Donald Jr., Donald, and Ivanka Trump at the Republican National Convention. (Photo: Getty Images)
Donald Jr., Donald, and Ivanka Trump at the Republican National Convention. (Photo: Getty Images)

And some additional points of clarification: Victims and harassers can both be of any sex and the victim does not have to be of the opposite sex of their harasser. The harasser can be the victim’s supervisor, a supervisor in another area, a co-worker, an agent of the employer, or a non-employee. The victim does not have to be the person harassed but can in fact be anyone affected by the offensive conduct. And unlawful sexual harassment may occur without any economic injury to the victim.

Last but not least, the harasser’s conduct must be unwelcome. In other words, a consensual relationship that occurs outside the workplace between two co-workers? Kosher. If your boss, say, walks around the office saying that, “A woman who is flat-chested is very hard to be a 10, OK?” and you are offended by this? Workplace sexual harassment. And this unwelcome qualification is particularly essential, as it forms the double-edged sword of both victims’ experiences and the casual denial of their allegations by men who insist that women are “asking for it.”

Because isn’t that what both Trump men are inherently saying?

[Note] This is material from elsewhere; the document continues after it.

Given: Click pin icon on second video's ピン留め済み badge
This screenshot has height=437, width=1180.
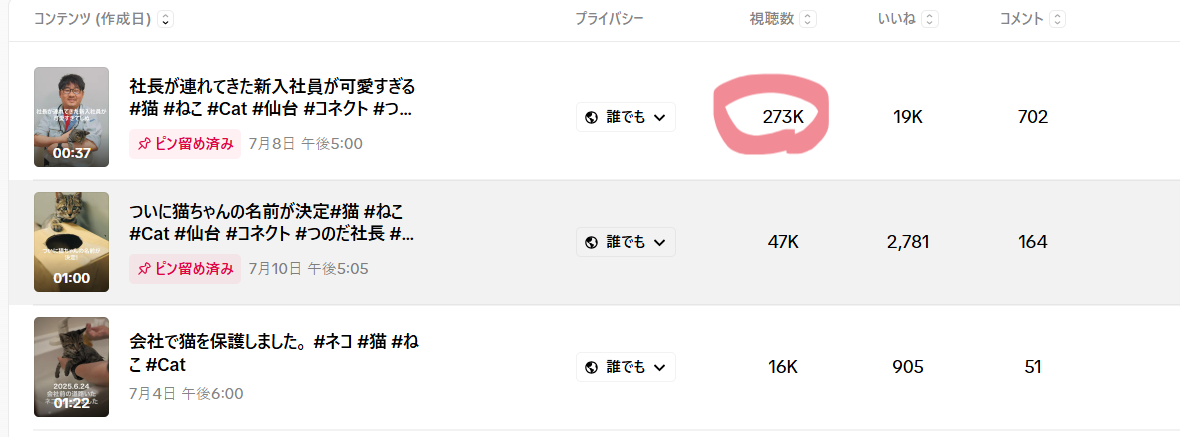Looking at the screenshot, I should pos(143,268).
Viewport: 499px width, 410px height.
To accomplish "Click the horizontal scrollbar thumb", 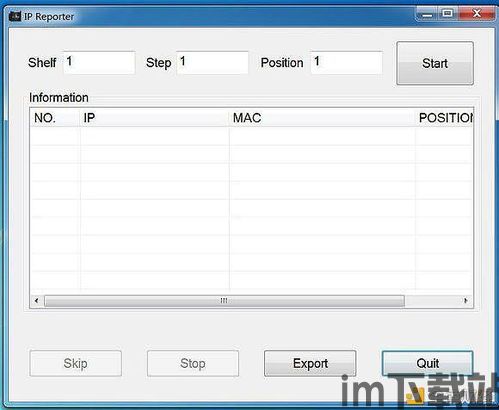I will point(224,301).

When Donald Trump says that his daughter would just find work elsewhere is she were to be sexually harassed, he places the onus on her — and all victims — for not just their own livelihood, but whatever might happen to them in pursuit of that livelihood. That is, did you boss harass you? Well then that’s your fault and you ought to have either chosen a better employer, need to now choose a better employer, and the time and effort you’ll need to expend to protect yourself is all your own doing. After all, as Eric Trump says, a woman who didn’t want to be harassed surely wouldn’t allow herself to be.

Remarks like this are not only utterly tone-deaf, but downright damaging to the continued plight of women to be treated equitably in the labor market. If the men doing the hiring think a woman is to blame for her own harassment and that it’s up to her to not only prevent it from happening to begin with, but to find a safer work environment should she unduly experience something of this nature, doubly penalizes the women who are already fighting systemic cultural stereotypes that make it harder to not only get a foot in the door for employment, but to be compensated fairly for the work they do.

When men like Donald and Eric Trump — a man who seeks to hold the highest office in the land and his son, who holds and executive position at his father’s company — essentially choose to engage in victim blaming, they not only further penalize those victims who have already lost the ability to feel safe in their own place of employment, they seek to solidify the exemption from any responsibility when employees face workplace environments that have the potential to cause emotional, psychological, and economic harm. The buck clearly stops with anyone but them.

Furthermore, some experts theorize that victim blaming also serve as a defense mechanism of those who cannot reconcile their desire for control with their fear of the world being an imperfect place where bad things happen and where control can never be absolutely held. Victim blaming, then, suggests an active choice to deny the very complexity of life.